Auch die andere große argentinische Getreidebörse in Buenos Aires teilte diese Woche mit, dass sie ihre Ernteprognosen für Mais und Sojabohnen um bis zu 25% gekürzt hat. Argentiniens Sojabohnenernte für 2022/23 wurde von der Börse in Buenos Aires auf 41 Millionen Tonnen geschätzt. Die abgeschlossene Weizenernte 2022/23 erwartet die Börse in Buenos Aires bei 12,4 Millionen, verglichen mit den 22,4 Millionen Tonnen, die im Vorjahr geerntet wurden.

Nach Einschätzung der Börse in Buenos Aires könnte der Herbst (ab Ende März) jedoch das El-Nino-Phänomen bringen. Im Gegensatz zu La Nina dürfte das El Nino-Phänomen zu überdurchschnittlichen Niederschlägen führen. Sicher ist das natürlich nicht.

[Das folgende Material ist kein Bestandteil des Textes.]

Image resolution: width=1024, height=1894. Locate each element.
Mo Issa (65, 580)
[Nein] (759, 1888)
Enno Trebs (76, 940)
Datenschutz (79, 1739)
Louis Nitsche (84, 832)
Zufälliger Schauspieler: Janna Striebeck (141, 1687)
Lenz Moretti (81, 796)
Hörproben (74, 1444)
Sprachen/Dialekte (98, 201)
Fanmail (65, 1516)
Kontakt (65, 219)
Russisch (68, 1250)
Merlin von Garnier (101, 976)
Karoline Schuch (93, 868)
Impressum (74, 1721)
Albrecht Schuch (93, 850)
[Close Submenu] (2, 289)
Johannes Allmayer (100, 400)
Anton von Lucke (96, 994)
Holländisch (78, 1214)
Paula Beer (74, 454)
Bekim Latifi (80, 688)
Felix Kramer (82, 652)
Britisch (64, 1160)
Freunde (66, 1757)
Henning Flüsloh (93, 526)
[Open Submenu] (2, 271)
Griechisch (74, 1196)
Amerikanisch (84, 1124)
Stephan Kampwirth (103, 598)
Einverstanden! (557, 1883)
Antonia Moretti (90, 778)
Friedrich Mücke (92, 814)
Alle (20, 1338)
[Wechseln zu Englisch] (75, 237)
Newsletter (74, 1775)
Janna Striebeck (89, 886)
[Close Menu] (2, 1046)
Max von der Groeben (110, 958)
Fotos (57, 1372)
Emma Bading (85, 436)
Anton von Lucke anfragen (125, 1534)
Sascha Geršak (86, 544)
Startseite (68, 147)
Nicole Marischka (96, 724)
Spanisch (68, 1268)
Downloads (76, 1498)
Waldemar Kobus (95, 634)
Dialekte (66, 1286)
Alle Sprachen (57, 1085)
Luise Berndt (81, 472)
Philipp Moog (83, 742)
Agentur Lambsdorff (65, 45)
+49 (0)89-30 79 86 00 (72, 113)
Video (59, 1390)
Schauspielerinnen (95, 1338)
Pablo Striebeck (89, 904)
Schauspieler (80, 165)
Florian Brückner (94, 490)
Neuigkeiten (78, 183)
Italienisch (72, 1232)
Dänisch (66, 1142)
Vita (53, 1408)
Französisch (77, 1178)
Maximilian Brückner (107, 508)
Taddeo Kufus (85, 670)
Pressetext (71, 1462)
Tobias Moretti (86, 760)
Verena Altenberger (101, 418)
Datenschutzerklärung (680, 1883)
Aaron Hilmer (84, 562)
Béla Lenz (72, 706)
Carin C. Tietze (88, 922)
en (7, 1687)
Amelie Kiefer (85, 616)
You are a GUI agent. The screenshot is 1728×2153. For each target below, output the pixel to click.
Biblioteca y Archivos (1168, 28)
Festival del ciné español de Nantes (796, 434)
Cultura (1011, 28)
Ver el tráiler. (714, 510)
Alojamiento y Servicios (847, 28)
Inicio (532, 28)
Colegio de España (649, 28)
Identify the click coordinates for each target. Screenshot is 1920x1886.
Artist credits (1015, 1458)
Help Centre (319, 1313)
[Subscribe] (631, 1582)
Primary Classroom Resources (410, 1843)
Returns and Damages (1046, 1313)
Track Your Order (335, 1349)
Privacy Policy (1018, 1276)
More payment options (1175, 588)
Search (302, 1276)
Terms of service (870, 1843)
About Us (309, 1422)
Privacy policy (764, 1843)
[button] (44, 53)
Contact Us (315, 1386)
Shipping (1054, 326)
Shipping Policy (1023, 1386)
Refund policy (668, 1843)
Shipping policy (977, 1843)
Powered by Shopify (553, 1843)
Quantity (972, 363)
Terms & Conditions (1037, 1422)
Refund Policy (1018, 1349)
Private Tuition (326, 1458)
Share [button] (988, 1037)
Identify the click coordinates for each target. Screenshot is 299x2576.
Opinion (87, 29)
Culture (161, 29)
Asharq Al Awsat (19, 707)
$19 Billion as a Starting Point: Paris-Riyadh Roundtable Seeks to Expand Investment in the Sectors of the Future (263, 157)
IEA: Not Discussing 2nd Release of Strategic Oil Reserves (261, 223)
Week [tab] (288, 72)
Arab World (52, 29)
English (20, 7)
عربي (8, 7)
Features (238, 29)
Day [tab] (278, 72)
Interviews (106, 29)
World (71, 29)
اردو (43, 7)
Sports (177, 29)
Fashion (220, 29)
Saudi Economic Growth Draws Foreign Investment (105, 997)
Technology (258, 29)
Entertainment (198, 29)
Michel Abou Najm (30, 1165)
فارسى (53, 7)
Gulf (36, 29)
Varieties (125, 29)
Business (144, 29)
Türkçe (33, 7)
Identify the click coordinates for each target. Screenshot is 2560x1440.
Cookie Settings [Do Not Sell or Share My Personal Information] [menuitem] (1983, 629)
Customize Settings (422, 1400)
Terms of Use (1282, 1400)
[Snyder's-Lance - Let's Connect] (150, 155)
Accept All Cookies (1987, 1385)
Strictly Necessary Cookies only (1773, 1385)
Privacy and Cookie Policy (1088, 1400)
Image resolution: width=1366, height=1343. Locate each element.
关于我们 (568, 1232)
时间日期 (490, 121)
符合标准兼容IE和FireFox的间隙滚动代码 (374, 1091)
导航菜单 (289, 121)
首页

Das US-Landwirtschaftsministerium (USDA) hatte die Produktion von Sojabohnen, Mais und Weizen in seinem Januarreport (12.01) ebenfalls deutlich reduziert. Das USDA schätzte die Sojaproduktion Argentiniens von 49,5 Millionen Tonnen auf 45,5 Millionen Tonnen nach unten und die Maisernte von 55,0 Millionen Tonnen auf 52 Millionen Tonnen.

Das USDA liegt damit aber deutlich über den aktuellen Prognosen der beiden argentinischen Getreidebörsen. So ist im nächsten USDA-Report im Februar wohl eine weitere Korrektur nach unten fällig. Zudem wird ein Großteil der riesigen brasilianischen Sojaernte und Maisernte zum Stopfen der entstanden globalen Versorgungslücken benötigt.

Die argentinische Weizenernte sieht das USDA nach mehrmaligen Abwärtskorrekturen ebenfalls nur noch bei 12,4 Millionen Tonnen und die möglichen Exporte bei 7,5 Millionen Tonnen – im Vergleich zu 11,5 Millionen Tonnen in der zurückliegenden Saison.